- [SOURCE TEXT]:
— Start —
|STRANGERS ON A TRAIN (1951)|
Leo G. Carroll
|"My theory is that everyone is a potential murderer."|
|Time: 103 mins.|
Academy Award nomination for Best Cinematography.
STRANGERS ON A TRAIN is classic Hitchcock, placing you on the edge of your seat from beginning to end. One of his more suspenseful and psychological thrillers, there's only one murder in this film, but it has more power than twelve. Mainly because you know it's going to happen from the first scene and you're forced to watch and wait. This film doesn't have the usual Hitchcock star power, but that's because it doesn't need it. The idea is more scary when you're watching two seemingly normal guys. The acting and the story are what make this movie engrossing. I'd heard this was one of Hitch's best films and the rumors are true. I couldn't take my eyes off the screen. Farley Granger gives his best performance as a man trapped in a nightmare of someone else's design. Robert Parker is dangerously charming as a normal man with evil intentions. The darkly stylistic cinematography brings as extra bit of danger and dementia to the film.
The basic premise is brilliant two total strangers swap murders in order to eliminate someone they hate without being blamed and expands from there. Guy Haines (Granger) pretends, like any normal person, that the suggestion put forth by Bruno Antony (Walker), a man he just met, is just a sick joke, part of a crazy conversation to pass the time. Guy is an up-an-coming tennis star, who's having some marital problems. He's separated from his wife Miriam and seeking a divorce so he can marry Anne Morton (Roman), a prominent senator's daughter. In fact, he's on his way to finalize the details with Miriam, a woman who's been less than faithful and is pregnant with someone else's child. Guy isn't in the habit of discussing the details of his personal life with strangers, but Bruno has a way of getting him to spill his story. What Bruno wants is his father killed before his wacky behavior gets him committed. His plan is perfect. They may be suspects, but since there's no evidence against them, they'll walk away scott free.
Little does Guy know, Bruno is serious about his fiendish suggestion. Guy has bigger problems to worry about. Now that he's becoming famous and is actually wanted by someone else, Miriam changes her mind and refuses to grant the divorce. He's furious with her. If he abandons her know, it could ruin his career. To make matters worse, Bruno refuses to leave him alone, trying to confirm that the plan is on. It's clear that Bruno is not playing with a full deck and to force Guy's complicity, he actually murders Miriam (in an extremely creepy sequence at an amusement park). Guy is horrified when he learns what happened. Bruno makes it quite clear that if Guy doesn't reciprocate, Bruno will be sure to give the police evidence that will slam the door on Guy's guilt. The final third of the film is a cat and mouse game between the two men where you're not very sure who's going to come out on top. Guy may be desperate, but Bruno is crazy and that's a trump card that's hard to beat.
— End —
- [SET TASK A]: In the records, copy out the lines between the one containing "At what coordinates" and the one containing "pyautogui.click(x=1588, y=43)", inclusive, with the requests, and add 81 to every coordinate in the answers. Omit the pictures.
The review and the records that follow it come from unrelated sources.

- [DATA FOR PROCESSING]:
— Start —
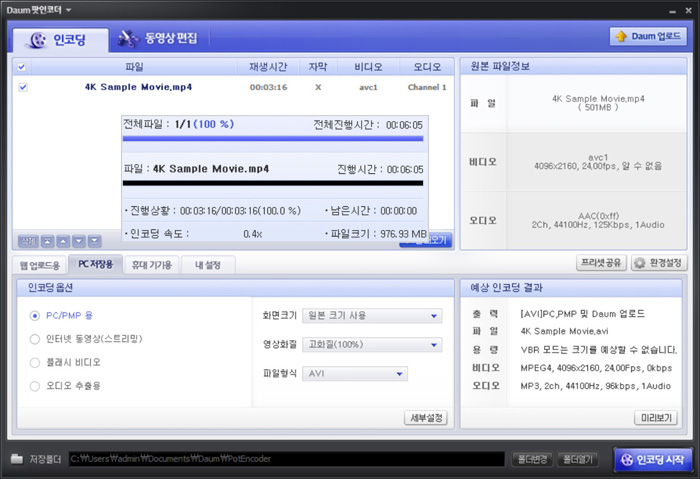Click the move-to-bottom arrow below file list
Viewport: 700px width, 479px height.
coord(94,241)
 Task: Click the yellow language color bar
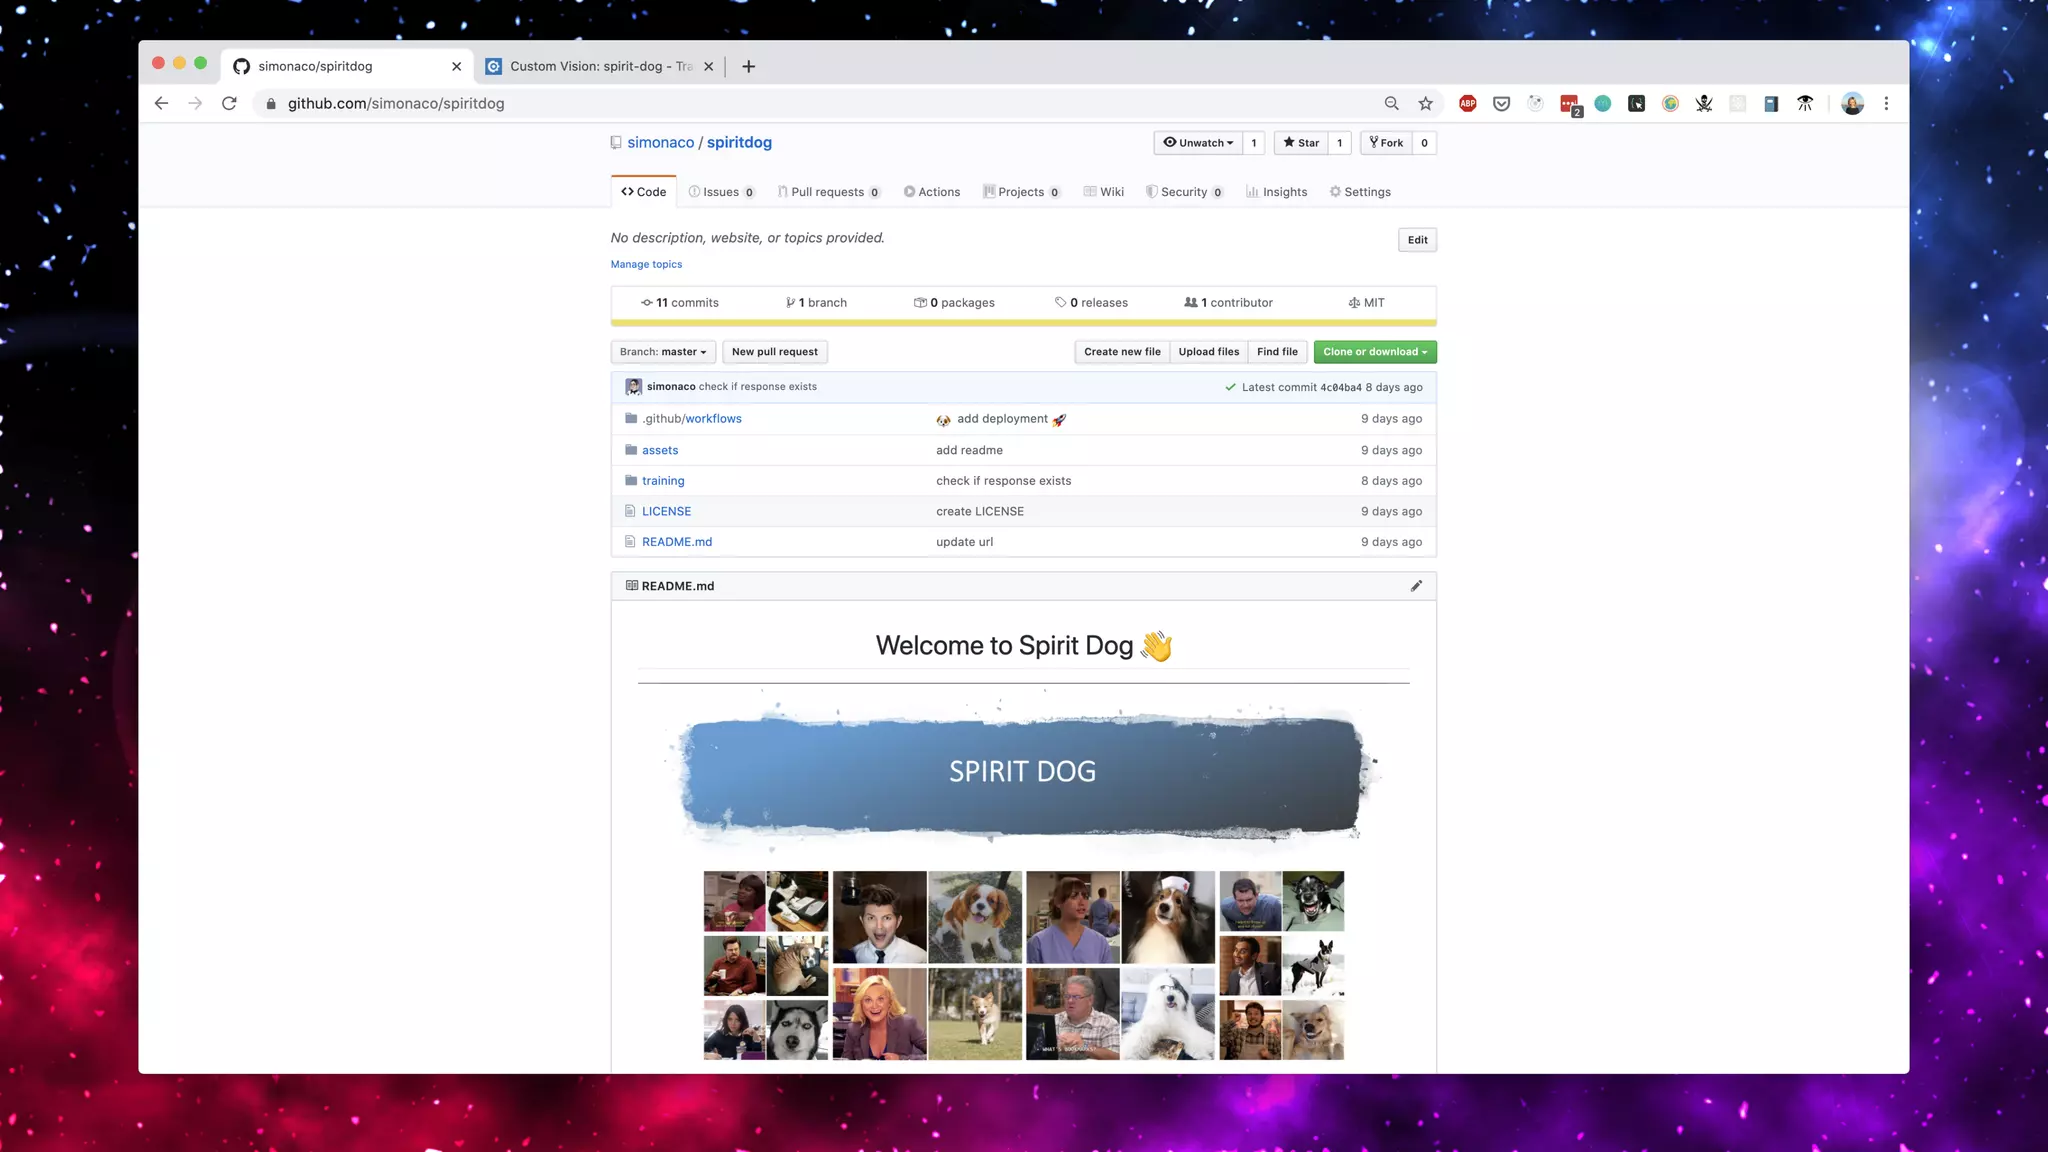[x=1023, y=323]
— End —
— Start —
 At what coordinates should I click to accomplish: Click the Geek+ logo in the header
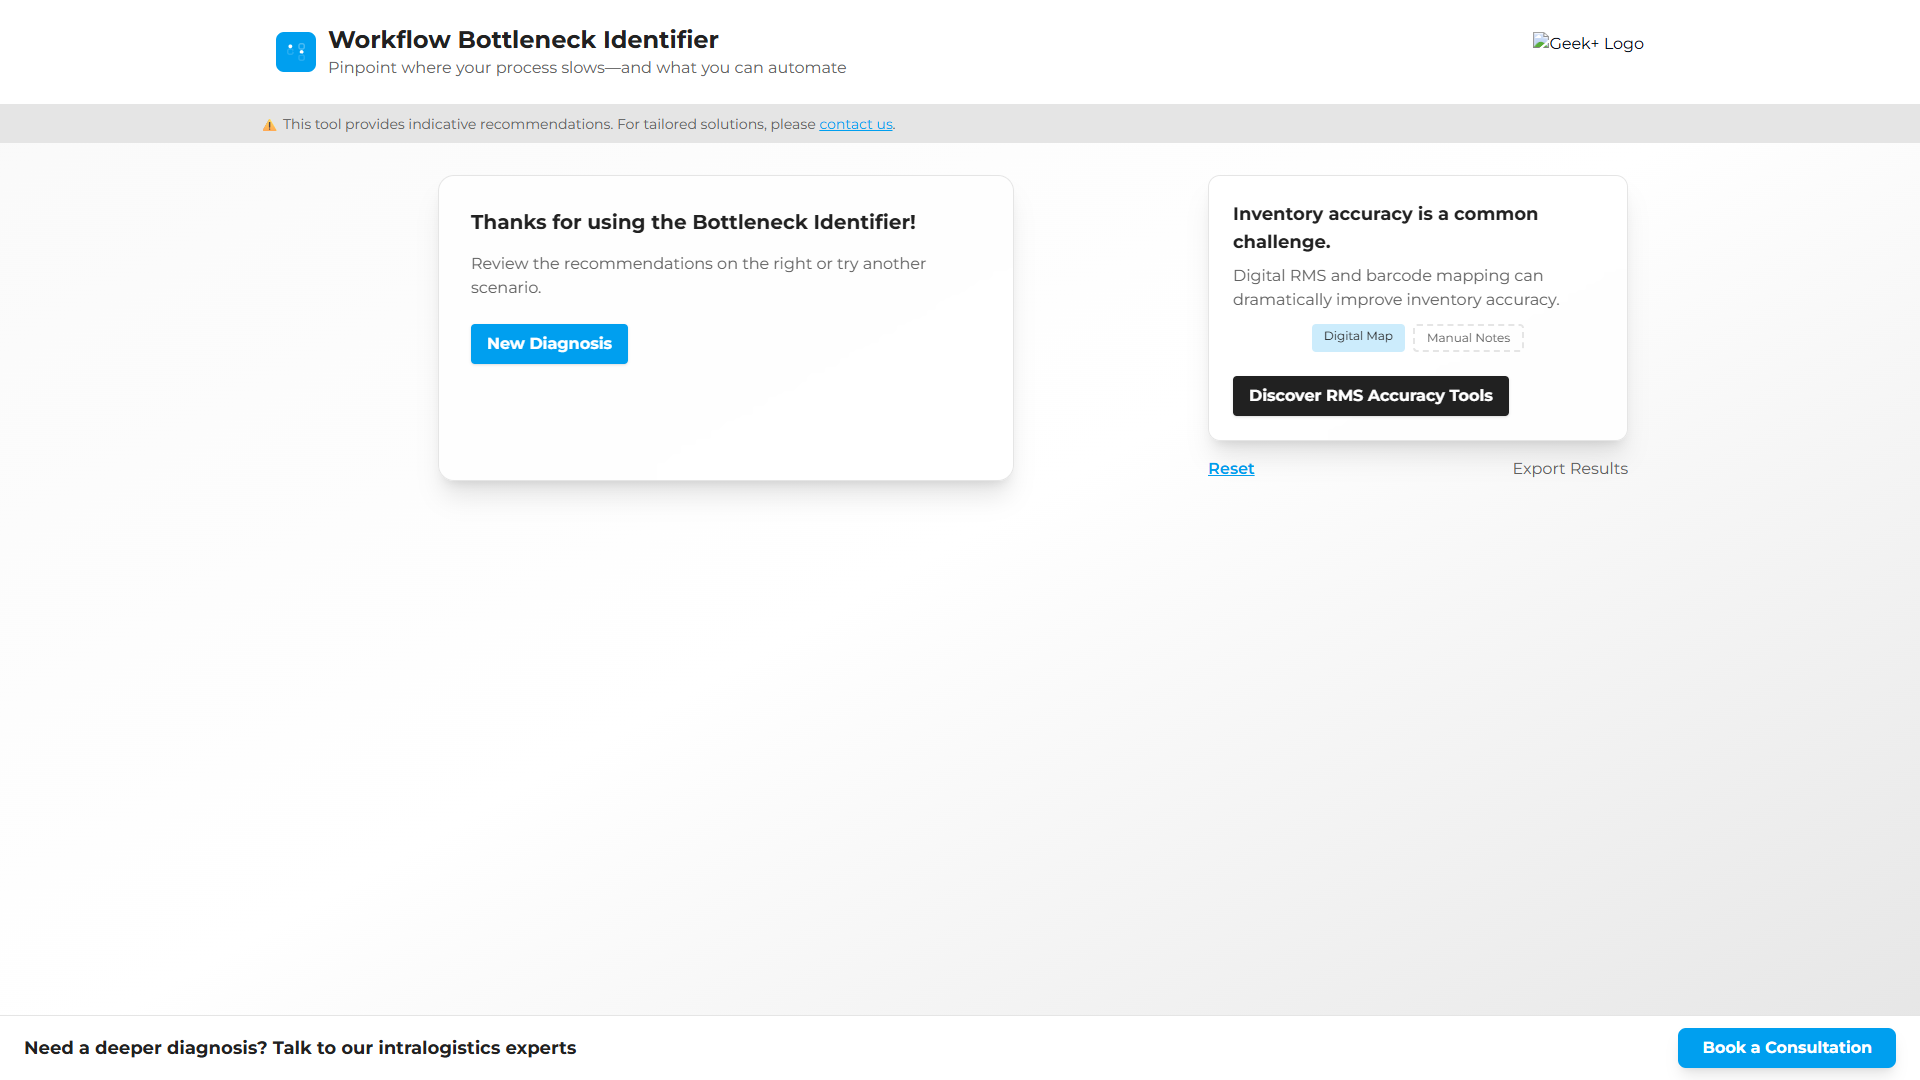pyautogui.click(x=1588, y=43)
— End —
- [SET TASK B]: According to the film review, what sport does Guy Haines play?

- [EXPECTED ANSWER A]:
 At what coordinates should I click to accomplish: Click the Geek+ logo in the header
pyautogui.click(x=1669, y=124)

- [EXPECTED ANSWER B]: Tennis.